Huiyuan (Sharon) Liu is a research officer at the Development Policy Centre, working in the area of economic development.


  • Hi Sharon, thank you for your insightful posts.

    I do agree on you view that media in Australia, New Zealand and Japan and so forth have focused on downside of Chinese business. In this regard, I would like to share what I saw in Tonga when I worked there from 2019 to 2020.

    In Tonga, most of the retails (shops like convenience stores/small-size supermarket) are dominated by the Chinese. And those who sell vegetables at fresh foods market in the capital (Nuku’alofa) are mostly Chinese. Plus, there are a lot of Chinese people who works in construction sector. From negatively-biased view, we can say that the Chinese people steal job opportunity from the locals.

    But I did see many positive effects. For example, the Chinese business brings a wider range of daily necessities at lower price to Tonga, which supports everyday life of the Tongan people. In addition, thanks to the Chinese assistance to agriculture, we can enjoy various types of vegetables like eggplant, onion, and others. This might promote better health by eating well.

    Also, I found the Chinese people speak Tongan language very well, which is fantastic. What I heard from one of my Chinese neighbors is that they are recruited by the regional government and their temporary migration is planned scheme. So, there might be a special coordination at the government level. But I am not sure for this point.

    Chinese business in the Pacific has been very controversial topic, but the truth is little known …

    I am looking forward to reading your next post!

    • Thank you for sharing your experience Hiroshi! That raises a lot of interesting topics: effects of Chinese’ entry on local job market, agricultural cooperation results (the Chinese Government seems to be promoting more investment into agriculture), the migration scheme, and Chinese companies/migrants’ localisation. Thank you and I am very interested in hearing more stories from you.

  • An insightful and well-written article conveying a perspective too often missed in the English language commentary, but I had to wonder about the concluding sentence.

    ‘Since everyone’s starting point is to promote the long-term development of the Pacific’…

    Is promoting long-term development everyone’s starting point?
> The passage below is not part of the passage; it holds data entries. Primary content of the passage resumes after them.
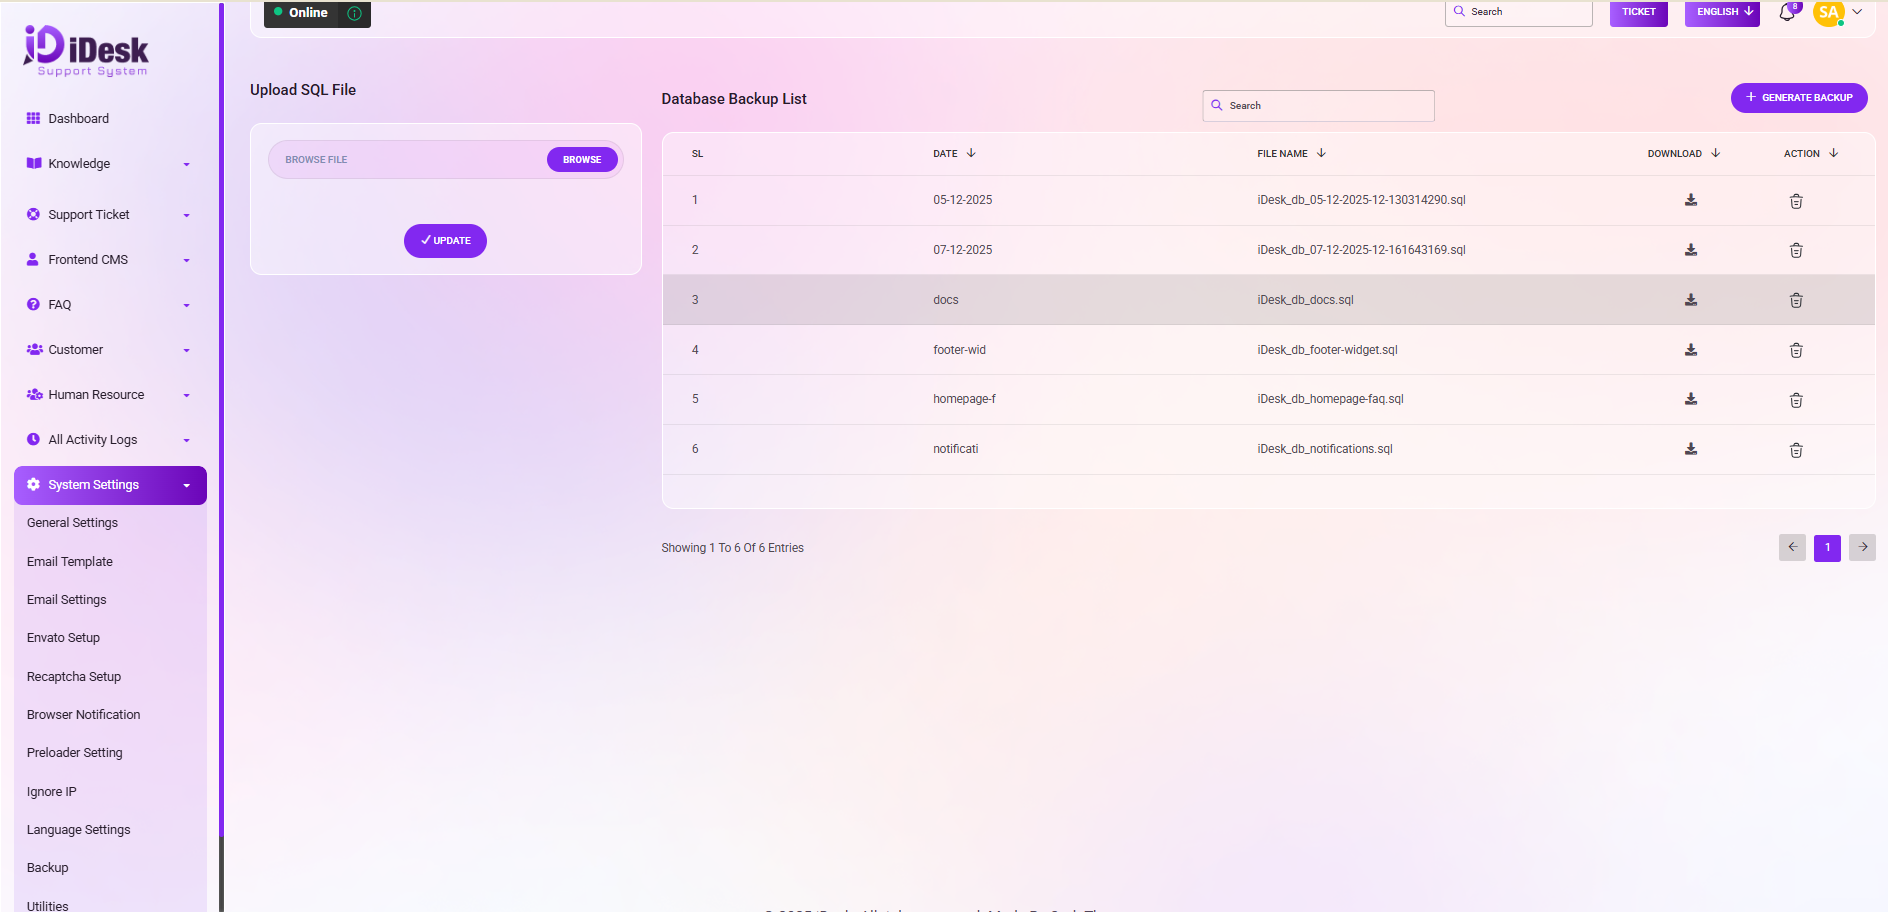Screen dimensions: 1888x912
Task: Download the first backup dated 05-12-2025
Action: pyautogui.click(x=1690, y=200)
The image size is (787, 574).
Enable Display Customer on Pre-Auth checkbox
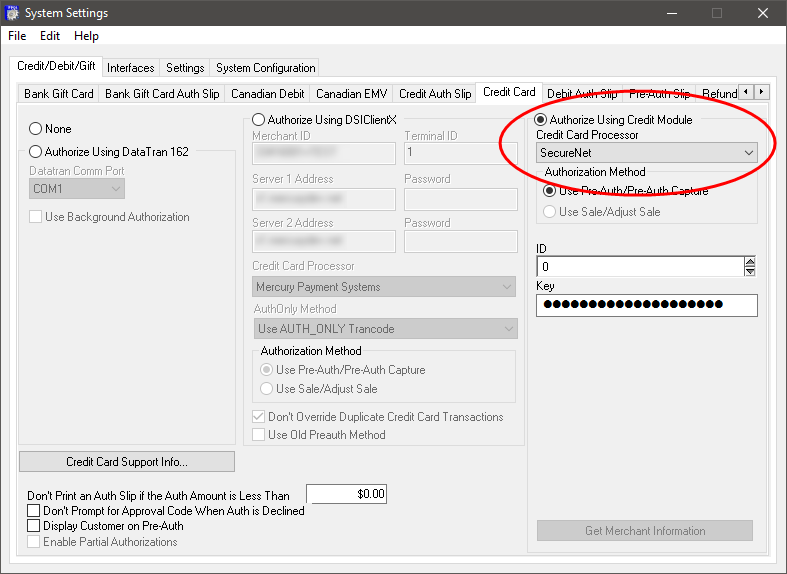(34, 526)
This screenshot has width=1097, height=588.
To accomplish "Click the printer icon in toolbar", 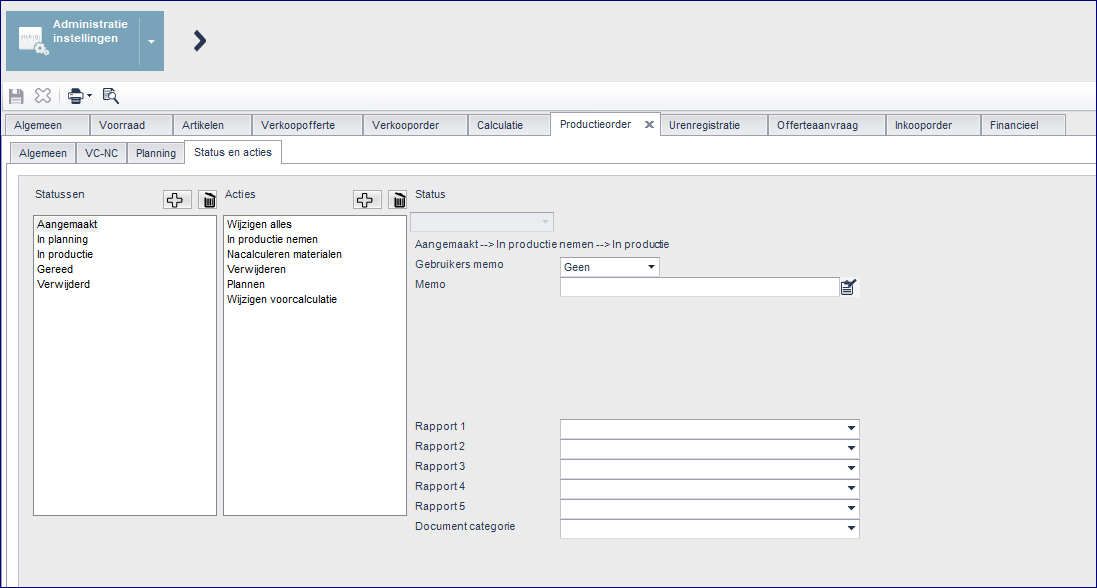I will coord(75,96).
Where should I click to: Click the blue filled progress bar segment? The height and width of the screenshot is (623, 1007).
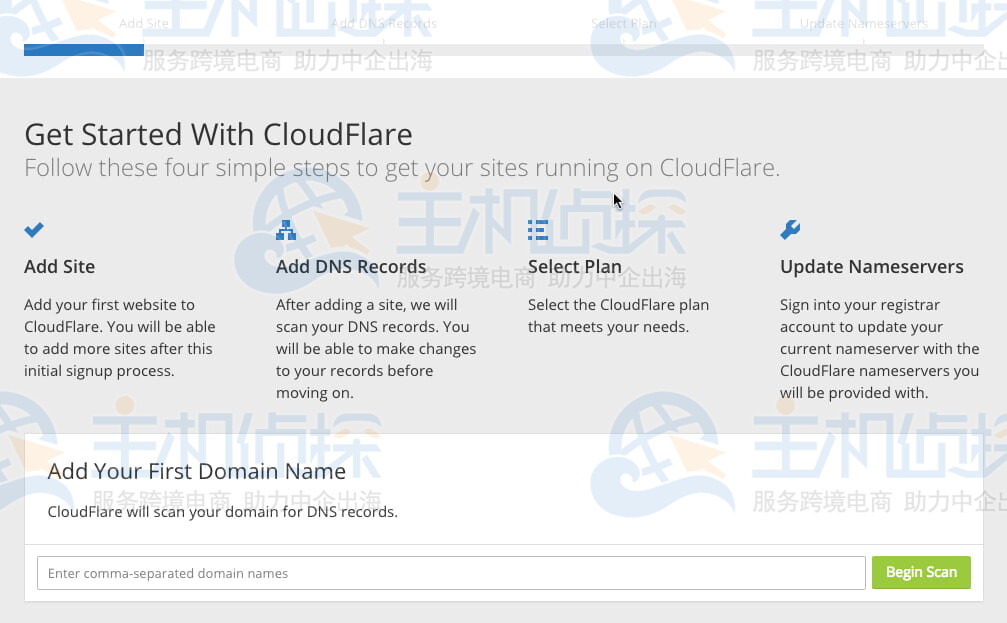click(x=84, y=50)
For private business surely the starting point would be making money. For outside governments, official rhetoric aside, their priority is clearly their own strategic position. Competition over profit or a position from which the sea-lanes can be controlled might align with long-term development, or not, but at any rate the reasons that business people and officials from China and the US led block are unlikely to sit down and sincerely talk about what’s best for the Pacific any time soon are fairly clear.

    • Hello Mike, good to hear from you 🙂 You are right. Business is profit-driven. But in the Pacific context, competition does not bring more profits to business. Poor public perceptions and political interference leads to project failures and low returns. Even with policy incentives, Chinese companies still need be profitable to sustain their operations. So it is in their interests to live in peace with everyone and to improve local conditions. Interestingly many Chinese companies do think their operational purpose is related to local development because of their involvement in those “livelihood projects”. It might sound insincere to say local development is their starting point, but at least it is aligned with the nature of business for now. I agree that it seems quite unlikely to talk and cooperate at the moment. Yet I want to highlight there are interests and needs for this from the private sector. One day our politicians might want to come back and think more about this option.